-- Start Source excerpt --

This tutorial shows you:

  • how to specify regression models with interaction terms
  • (briefly) how to interpret interaction terms (refer to AR ch. 7 and Brambor et al. for a more detailed treatment)
  • how to graph marginal/conditional effects from regression estimates

As always, please note that this tutorial only accompanies the other course materials and that you are expected to have worked through assigned reading before tackling this tutorial.

Note: You must have read Brambor, Clark & Golder (2006) before working on this tutorial.

Interaction terms in regression

Interaction terms enter the regression equation as the product of two constitutive terms, \(x_1\) and \(x_2\). For this product term \(x_1 x_3\), the regression equation adds a separate coefficient \(\beta_3\).

\[ y = \alpha + \beta_1 x_1 + \beta_2 x_2 + \beta_3 x_1 x_2 + \varepsilon \]

Example 1: one binary, one continuous term

In thinking about interaction terms, it helps to first simplify by working through the prediction of the regression equation for different values of two predictors, \(x_1\) and \(x_2\). We can imagine a continuous outcome \(y\), e.g. the income of Hollywood actors, that we predict with two variables. The first, \(x_1\), is a binary variable such as female gender; it takes on values of 0 (males) and 1 (females) only. The second, \(x_2\), is a continuous variable, ranging from \(-5\) to \(+5\), such as a (centered and standardized) measure of age. In this case, I’m using the term “effect” loosely and non-causally. An interaction term expresses the idea that the effect of one variable depends on the value of the other variable. With these variables, this suggests that effect of age on actors’ income is different for male actors than for female actors.

-- End Source excerpt --
-- Start Given data --

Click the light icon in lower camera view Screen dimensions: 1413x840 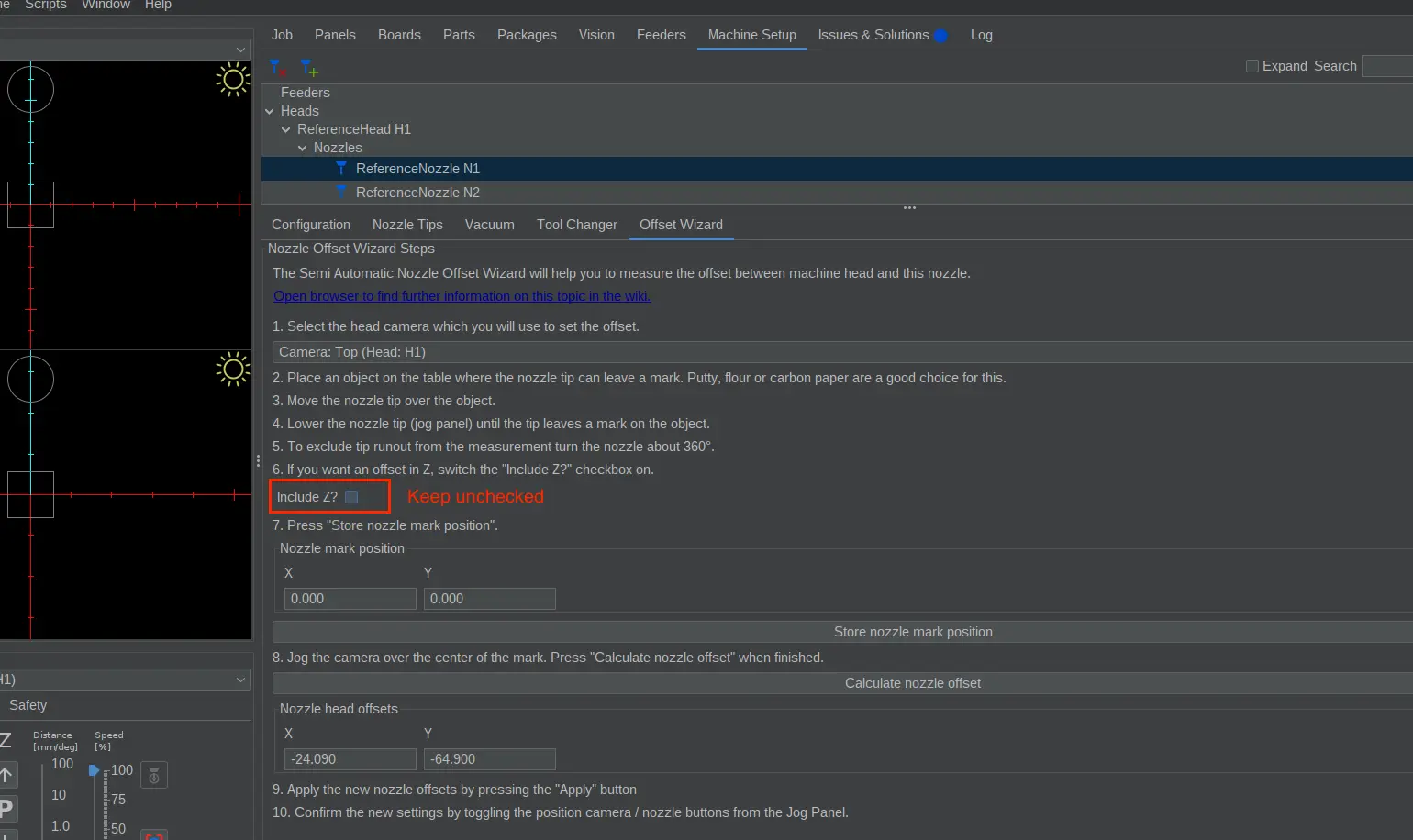(233, 369)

-- End Given data --

_The exercise_. Based on the interaction terms tutorial, decide whether each statement agrees with it, answering yes or no and quoting the words that decide it. 1. Readers must have read Brambor, Clark & Golder (2006) before working on the tutorial. 2. In the example, the binary variable is coded 0 for females and 1 for males. 3. The author uses the term "effect" in a causal sense.

_Problem solution_.
1. Yes: "You must have read Brambor, Clark & Golder (2006) before working on this tutorial."
2. No: "it takes on values of 0 (males) and 1 (females) only."
3. No: "I’m using the term “effect” loosely and non-causally."